RECORDS PROVIDED ▸
BEGIN

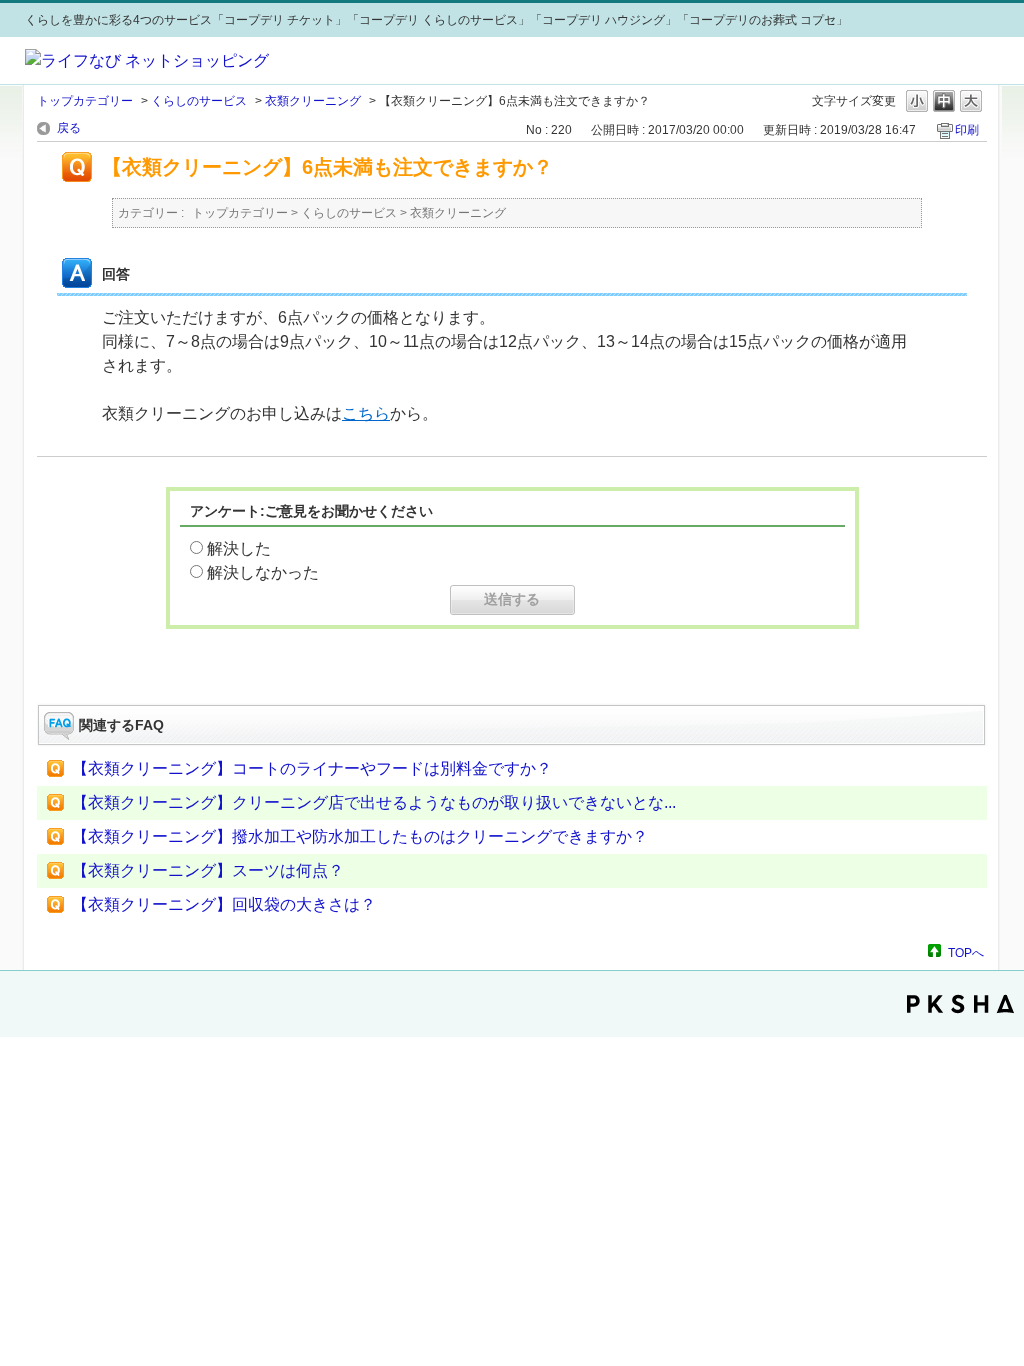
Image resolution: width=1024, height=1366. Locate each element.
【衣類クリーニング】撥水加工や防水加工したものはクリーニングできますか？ (360, 836)
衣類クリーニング (313, 101)
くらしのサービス (199, 101)
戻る (69, 128)
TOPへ (966, 952)
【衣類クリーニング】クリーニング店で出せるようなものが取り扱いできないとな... (374, 802)
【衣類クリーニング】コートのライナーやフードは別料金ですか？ (312, 768)
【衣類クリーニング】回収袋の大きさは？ (224, 904)
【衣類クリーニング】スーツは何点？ (208, 870)
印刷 (967, 130)
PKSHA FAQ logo (960, 1004)
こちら (366, 413)
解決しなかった (263, 572)
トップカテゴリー (85, 101)
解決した (239, 548)
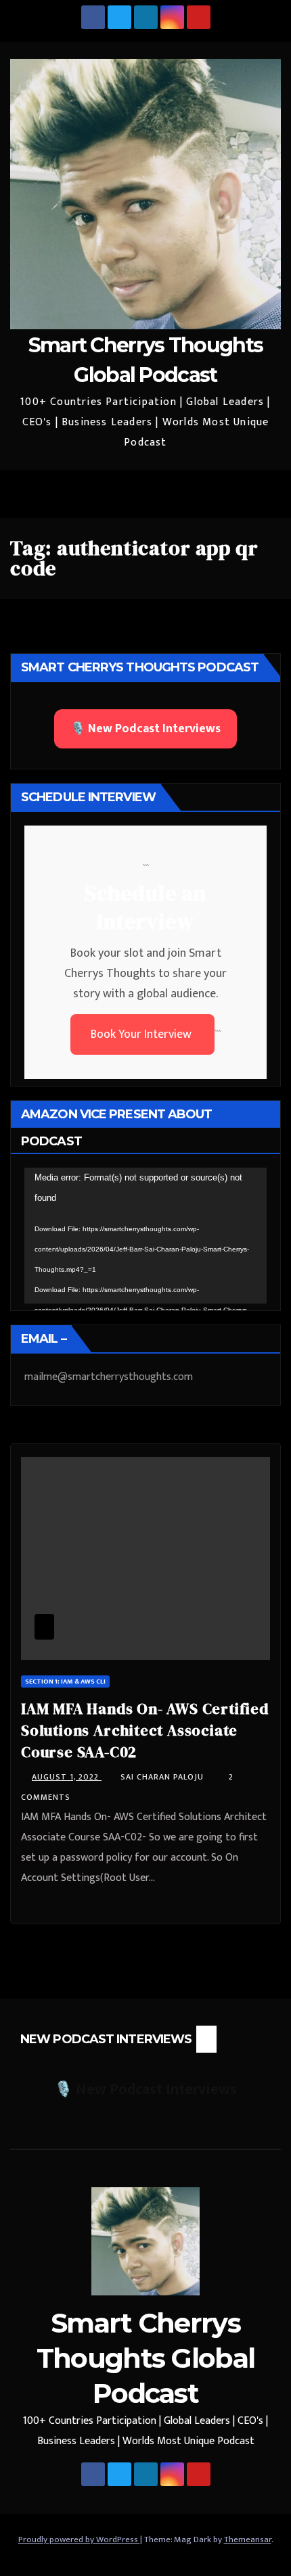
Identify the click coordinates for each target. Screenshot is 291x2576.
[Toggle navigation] (266, 494)
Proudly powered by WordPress (79, 2539)
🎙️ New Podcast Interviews (145, 729)
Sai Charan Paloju (163, 1777)
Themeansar (247, 2539)
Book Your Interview (142, 1034)
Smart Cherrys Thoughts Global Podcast (146, 2358)
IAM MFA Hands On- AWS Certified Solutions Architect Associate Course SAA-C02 (145, 1730)
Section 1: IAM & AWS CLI (65, 1681)
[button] (237, 494)
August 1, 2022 (67, 1777)
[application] (145, 1236)
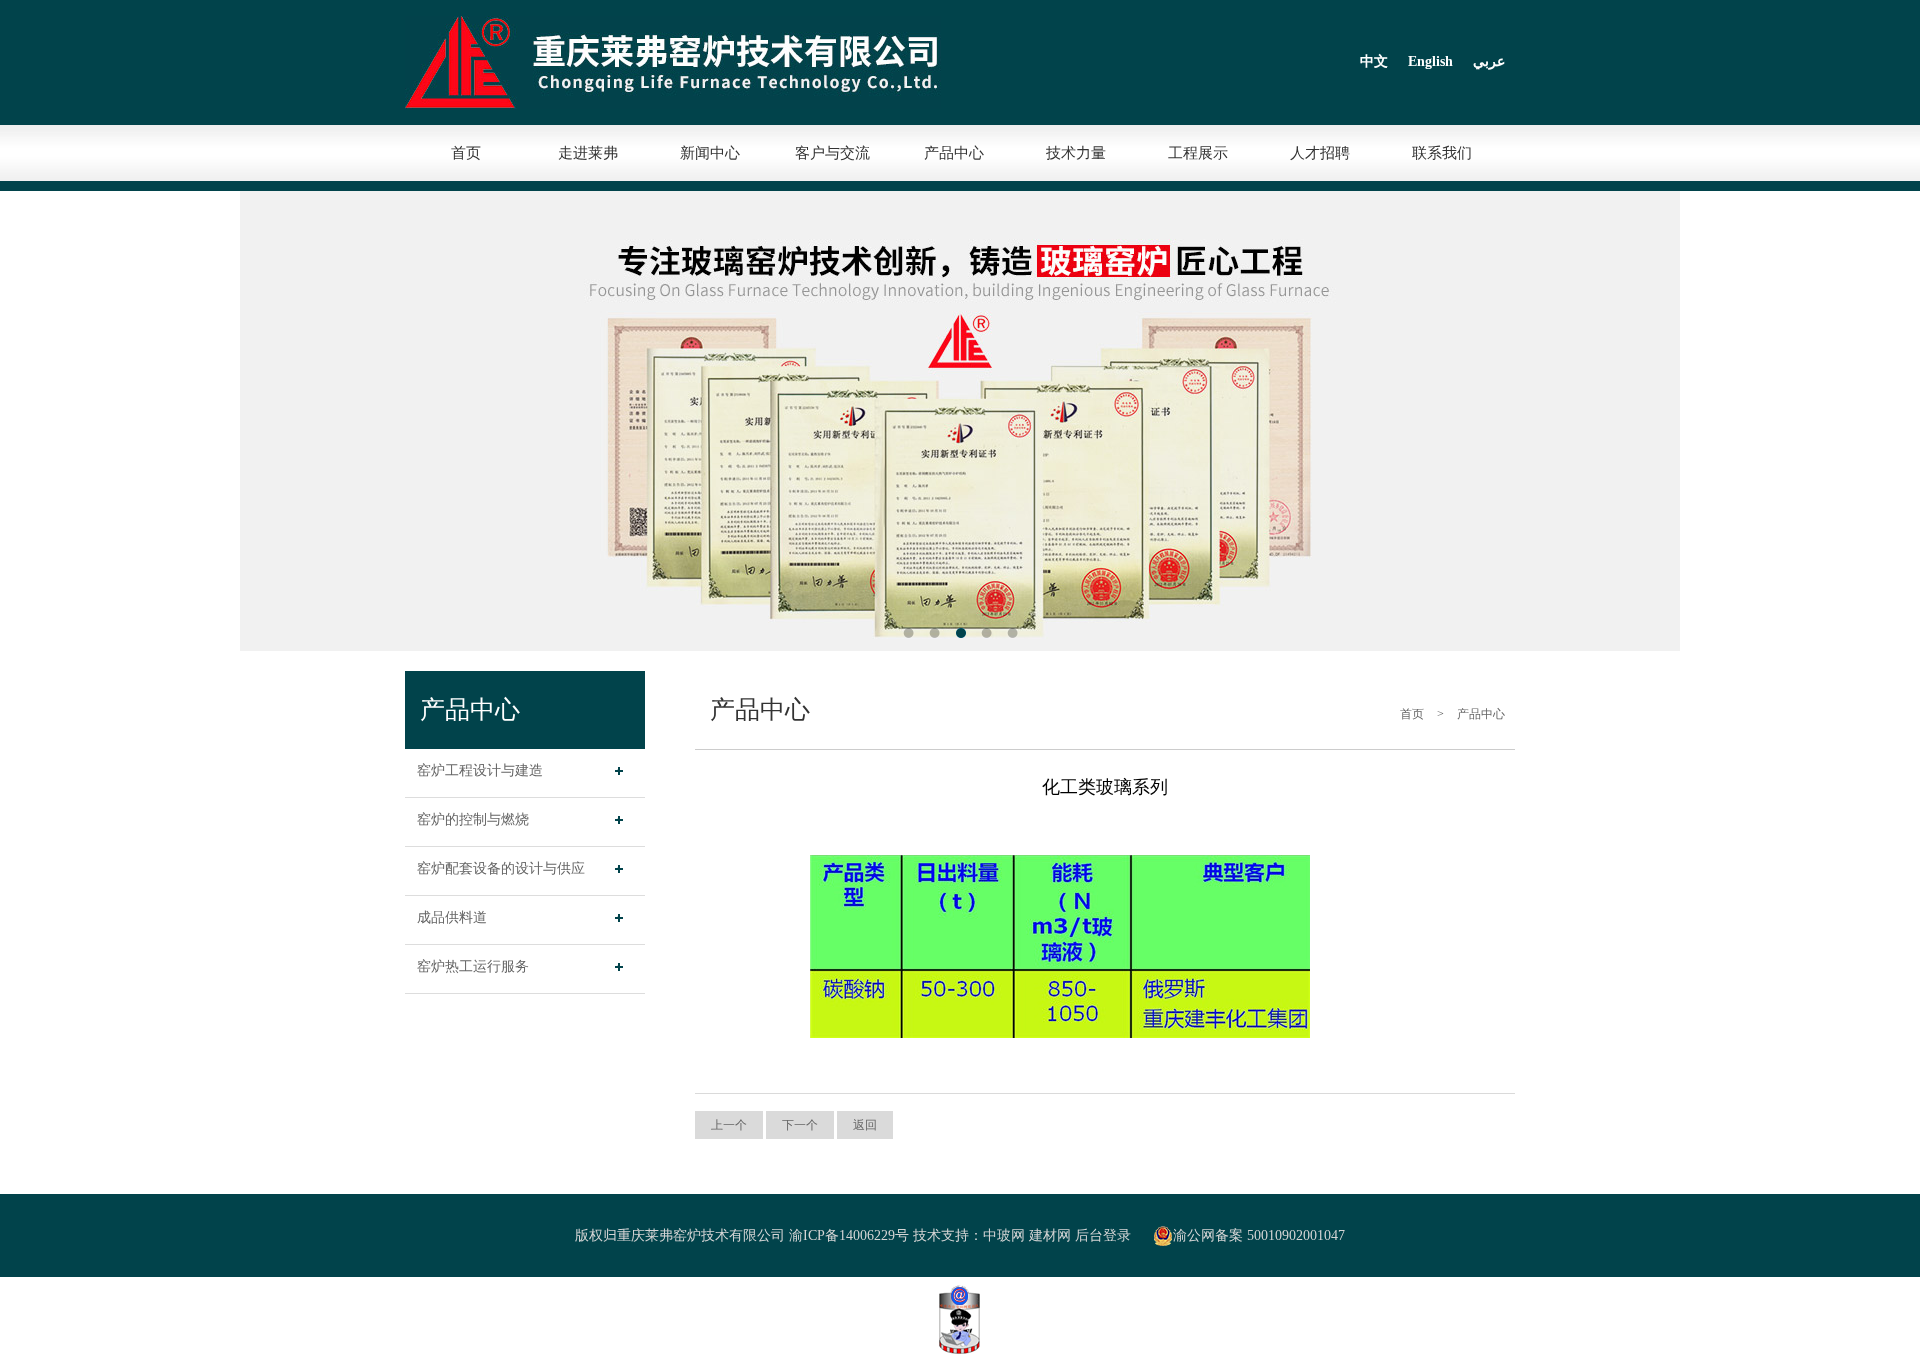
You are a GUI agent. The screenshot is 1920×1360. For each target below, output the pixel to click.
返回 (865, 1125)
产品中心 (954, 153)
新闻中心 (710, 153)
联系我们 (1442, 153)
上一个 (729, 1125)
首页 (466, 153)
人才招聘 (1320, 153)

END

WHAT YOU HAVE TO DO ▸
If a line above holds the string "target", copy it out.

TASK SOLUTION ▸
Identify the click coordinates for each target. Screenshot is 291x2576.
You are a GUI agent. The screenshot is 1920×1360. For each target below, output the pixel to click.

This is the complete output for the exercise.